***** Supplied passage

Two months ago SI's Frank Deford lamented in this space that sportswriters seldom win Pulitzer Prizes. Last week a sportswriter, Jackie Crosby, and a city-side reporter, Randall Savage, on the Macon Telegraph and News won Pulitzers for an 18-part series they did last September on academics and athletics at the University of Georgia and Georgia Tech. The series detailed extremely low graduation rates for athletes—particularly black athletes—at Georgia. Although the situation was considerably better at Georgia Tech, the study concluded: "Not only is there no guarantee that a college athlete will get a full college education...data indicate that there is a strong likelihood that he won't." Here are some of the investigation's highlights concerning Georgia:
•Only 1% of the student body takes remedial course work, compared with 75% of the school's athletes.
•Football players enrolled in remedial programs can play for two entire seasons without taking a single college-level course.
•To retain their eligibility, athletes having academic difficulty flock to easy "crip" courses. One such course shows students how to use the college library.
•The school has an unconscionably low graduation rate among black athletes. Over the past decade only 4% of black basketball players and 17% of black football players have earned degrees. The figures for white athletes were 63% and 50%, respectively. The graduation rate for non-athletes was 61%.
"The series showed that athletes at Georgia go to school for four years and don't get an education," says Crosby, who has left the Telegraph and News and is attending graduate school at the University of Central Florida. "All we did was bring this great injustice to the attention of the public."
A new entry in our with-it dictionary defines Prince racket as the soundtrack to Purple Rain.

**********
***** Material

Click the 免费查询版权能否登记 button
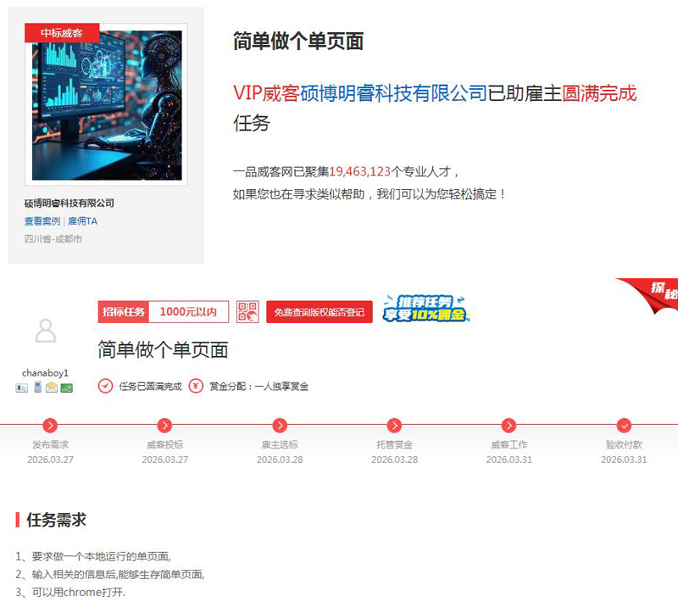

**********

The exercise: According to the article on the Macon newspaper's Pulitzer-winning series, what share of the University of Georgia's student body takes remedial course work?

Complete output: Only 1% of the student body does.